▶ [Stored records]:
= = = =
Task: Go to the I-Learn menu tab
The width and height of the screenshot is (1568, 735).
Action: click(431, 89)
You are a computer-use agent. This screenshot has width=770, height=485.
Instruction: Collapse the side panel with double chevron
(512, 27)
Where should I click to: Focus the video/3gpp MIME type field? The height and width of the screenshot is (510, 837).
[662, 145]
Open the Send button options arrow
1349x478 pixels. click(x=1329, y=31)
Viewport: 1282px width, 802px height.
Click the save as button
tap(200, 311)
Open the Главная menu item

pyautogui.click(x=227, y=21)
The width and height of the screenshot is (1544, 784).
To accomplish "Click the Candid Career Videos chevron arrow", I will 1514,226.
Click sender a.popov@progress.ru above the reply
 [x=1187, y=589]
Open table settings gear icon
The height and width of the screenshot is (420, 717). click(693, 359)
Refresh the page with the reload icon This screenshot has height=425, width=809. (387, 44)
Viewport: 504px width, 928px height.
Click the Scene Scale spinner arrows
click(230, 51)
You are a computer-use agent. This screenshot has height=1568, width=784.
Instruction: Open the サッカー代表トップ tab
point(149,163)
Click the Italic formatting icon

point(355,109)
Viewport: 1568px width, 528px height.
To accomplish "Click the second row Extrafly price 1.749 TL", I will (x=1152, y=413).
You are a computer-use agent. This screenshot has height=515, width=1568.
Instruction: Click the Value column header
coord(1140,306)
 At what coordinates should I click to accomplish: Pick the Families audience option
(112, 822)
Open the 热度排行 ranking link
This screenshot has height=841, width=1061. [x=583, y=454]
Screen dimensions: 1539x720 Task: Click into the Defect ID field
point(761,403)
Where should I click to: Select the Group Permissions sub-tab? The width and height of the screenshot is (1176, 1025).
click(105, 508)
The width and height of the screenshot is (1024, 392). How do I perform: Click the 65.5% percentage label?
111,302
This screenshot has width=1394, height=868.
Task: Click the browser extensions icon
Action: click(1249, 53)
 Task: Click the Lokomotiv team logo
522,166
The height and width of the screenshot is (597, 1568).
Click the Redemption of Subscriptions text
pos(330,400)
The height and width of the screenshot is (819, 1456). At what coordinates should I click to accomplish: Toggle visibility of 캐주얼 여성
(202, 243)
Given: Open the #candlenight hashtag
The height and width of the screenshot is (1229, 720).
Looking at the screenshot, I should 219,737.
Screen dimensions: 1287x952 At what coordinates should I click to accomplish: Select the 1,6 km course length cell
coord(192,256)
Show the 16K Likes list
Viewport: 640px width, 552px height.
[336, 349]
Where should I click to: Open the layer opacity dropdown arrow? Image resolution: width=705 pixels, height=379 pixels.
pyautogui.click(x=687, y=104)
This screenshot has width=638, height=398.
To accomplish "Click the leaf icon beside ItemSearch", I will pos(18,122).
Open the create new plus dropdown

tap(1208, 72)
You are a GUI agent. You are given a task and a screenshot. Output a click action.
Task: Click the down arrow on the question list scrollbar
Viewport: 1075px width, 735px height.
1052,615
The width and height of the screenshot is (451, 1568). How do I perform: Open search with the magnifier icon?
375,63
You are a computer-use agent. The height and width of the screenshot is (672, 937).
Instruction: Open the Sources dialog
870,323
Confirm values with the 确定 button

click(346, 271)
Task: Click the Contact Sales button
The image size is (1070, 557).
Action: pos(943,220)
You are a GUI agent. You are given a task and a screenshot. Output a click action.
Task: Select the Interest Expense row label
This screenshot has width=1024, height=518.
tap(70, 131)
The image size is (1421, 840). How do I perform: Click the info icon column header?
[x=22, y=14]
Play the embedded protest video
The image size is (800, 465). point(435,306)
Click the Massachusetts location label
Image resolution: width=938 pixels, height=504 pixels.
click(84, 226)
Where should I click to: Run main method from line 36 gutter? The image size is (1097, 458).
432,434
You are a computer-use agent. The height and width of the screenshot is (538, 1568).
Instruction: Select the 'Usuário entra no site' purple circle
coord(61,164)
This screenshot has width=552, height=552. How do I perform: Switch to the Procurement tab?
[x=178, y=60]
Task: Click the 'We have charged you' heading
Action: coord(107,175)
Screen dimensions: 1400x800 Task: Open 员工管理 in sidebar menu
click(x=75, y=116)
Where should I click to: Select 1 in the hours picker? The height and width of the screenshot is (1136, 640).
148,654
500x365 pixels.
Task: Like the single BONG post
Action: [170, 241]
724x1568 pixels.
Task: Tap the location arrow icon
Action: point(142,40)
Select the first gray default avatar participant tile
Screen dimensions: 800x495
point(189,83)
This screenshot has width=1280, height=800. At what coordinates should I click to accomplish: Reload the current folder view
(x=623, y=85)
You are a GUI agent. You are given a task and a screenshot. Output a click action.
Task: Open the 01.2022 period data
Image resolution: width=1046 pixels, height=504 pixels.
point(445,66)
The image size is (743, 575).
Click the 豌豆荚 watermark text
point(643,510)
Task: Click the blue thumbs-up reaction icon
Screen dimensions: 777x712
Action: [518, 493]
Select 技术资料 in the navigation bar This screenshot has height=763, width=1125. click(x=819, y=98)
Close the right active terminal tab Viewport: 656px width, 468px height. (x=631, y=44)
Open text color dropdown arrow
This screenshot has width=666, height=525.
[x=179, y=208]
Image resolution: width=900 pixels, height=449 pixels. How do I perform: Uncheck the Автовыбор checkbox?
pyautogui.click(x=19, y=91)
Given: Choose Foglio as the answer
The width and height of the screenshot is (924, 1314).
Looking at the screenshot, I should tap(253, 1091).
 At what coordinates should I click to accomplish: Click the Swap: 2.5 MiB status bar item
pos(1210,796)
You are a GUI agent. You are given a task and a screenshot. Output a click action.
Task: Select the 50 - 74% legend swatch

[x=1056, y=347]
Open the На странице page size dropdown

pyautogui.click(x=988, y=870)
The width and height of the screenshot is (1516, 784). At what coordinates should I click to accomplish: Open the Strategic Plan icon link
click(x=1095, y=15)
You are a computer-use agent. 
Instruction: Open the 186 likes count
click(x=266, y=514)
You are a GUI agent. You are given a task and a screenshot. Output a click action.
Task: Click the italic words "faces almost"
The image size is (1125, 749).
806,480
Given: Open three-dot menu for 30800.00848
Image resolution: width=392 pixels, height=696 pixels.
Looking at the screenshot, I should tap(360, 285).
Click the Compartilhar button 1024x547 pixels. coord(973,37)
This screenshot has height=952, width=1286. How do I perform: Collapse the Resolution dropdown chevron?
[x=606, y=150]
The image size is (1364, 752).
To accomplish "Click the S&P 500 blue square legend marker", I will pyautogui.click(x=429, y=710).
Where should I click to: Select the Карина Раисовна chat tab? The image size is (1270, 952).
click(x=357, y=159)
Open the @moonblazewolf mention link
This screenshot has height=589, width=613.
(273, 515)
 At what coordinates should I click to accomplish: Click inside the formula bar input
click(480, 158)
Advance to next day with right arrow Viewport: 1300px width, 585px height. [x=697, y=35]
= = = =
▶ [GOAL OF THE EXERCISE]: From the data above, copy each line that holds "blue".

▶ [SOLVED PROBLEM]:
Task: Click the blue thumbs-up reaction icon
To accomplish "Click the S&P 500 blue square legend marker", I will pyautogui.click(x=429, y=710).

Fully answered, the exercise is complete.